For extra ammo (being optimistic) I use the Galco 2x2x2 ammo pouch
when carrying in leather, and orange Tuff stripper clips with the Recon Kit Bag. Unlike auto pistols, carrying a handy 18 rounds of .44 magnum is quite a bit. Of course if out in the sticks for  more than a week, I would up the round count to at least a couple dozen bangs depending on my other guns. If rifle hunting, not so much. If my only carry, then very much yes.

Home on the Range
Once you get the hang of the sights, the Ruger Alaskan will shoot all day long making a hockey puck-sized group. That’s from a rest, of course. On a bench or table, anything works. But for the open field, I prefer the Primos Gen 2 Bipod Trigger Stick. It allows me to hold the Ruger Alaskan at eye level, and I can quickly put all six rounds into a five dollar bill at 25 yards which is plenty good for hunting. Of course if I take my time, I can keep those shots around Abe. With a little work, you could probably feel comfortable deer hunting out to 50 yards with the Ruger Alaskan.
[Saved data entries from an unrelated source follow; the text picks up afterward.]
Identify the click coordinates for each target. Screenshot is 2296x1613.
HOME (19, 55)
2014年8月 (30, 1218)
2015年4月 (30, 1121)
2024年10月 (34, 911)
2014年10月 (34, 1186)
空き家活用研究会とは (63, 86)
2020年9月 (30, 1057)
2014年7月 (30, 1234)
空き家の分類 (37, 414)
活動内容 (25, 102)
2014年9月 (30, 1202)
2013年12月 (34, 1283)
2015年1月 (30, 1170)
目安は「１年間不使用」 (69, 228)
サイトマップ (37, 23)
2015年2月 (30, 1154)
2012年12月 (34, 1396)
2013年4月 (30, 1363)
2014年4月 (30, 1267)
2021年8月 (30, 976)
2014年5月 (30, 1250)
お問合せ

And in a survival situation the ethics of fair chase take a back seat allowing you to push your luck. There are plenty of reports of Ruger Alaskan owners keeping everything inside a dinner plate at 150 feet.


For bears, however, there is a different equation at work. But first a joke: Do you know how to tell if a bear is really charging you or bluffing? Answer: If it's a bluff, the bear will stop. And within that joke lies the problem. You have very little time to decide if how you will respond. If the bear gets too close, it won’t matter how many shots you get off. If the bear is bluffing, or just curious but not an immediate threat, well then you can quickly mess that up. And having an injured bear running around is all kinds of bad.

Looking for Action
The trigger on the Ruger Alaskan is fine. Quite fine, in fact. In single action the trigger trips around five pounds. Expect a dozen or more pounds of pull to snap off a round in double action. But if you can hold this gun safely, you can pull a 12 pound trigger.

The cylinder on the Ruger Alaskan spins counter-clockwise so keep that in mind if you need to load one more round. I also played around with three different Ruger Alaskans in .44 before deciding on the one I liked. The cylinder play was a hair too much for my taste in the first two. Well one was quite a few hairs off. But the third locked up like a rock. When dropping almost a grand on a narrow use pistol, perfection is part of the deal.


Should the need arise to have a handgun with this kind of power be needed for chores other than dispatching pesky four-leggers, the Ruger Alaskan is up to the job. The list of guns for survival is as deep as it is wide. But there is a popular convergence around those calibers of the .22 variety and millimeters in the nine to ten range. Most lists would put the Ruger Alaskan outside the top ten so I would have suggest that this particular gun is more on the experienced preparation list, or for those living in the proper geography. 

Ruger’s naming this the Alaskan is no accident. But it works fine in Montana, Idaho, and parts of Wyoming. For those states whose bears are smaller than my dog, I would suggest something else. A 10mm perhaps. But when it comes to sheer firepower for close quarters combat in the wilderness, the Alaskan is in a class by itself.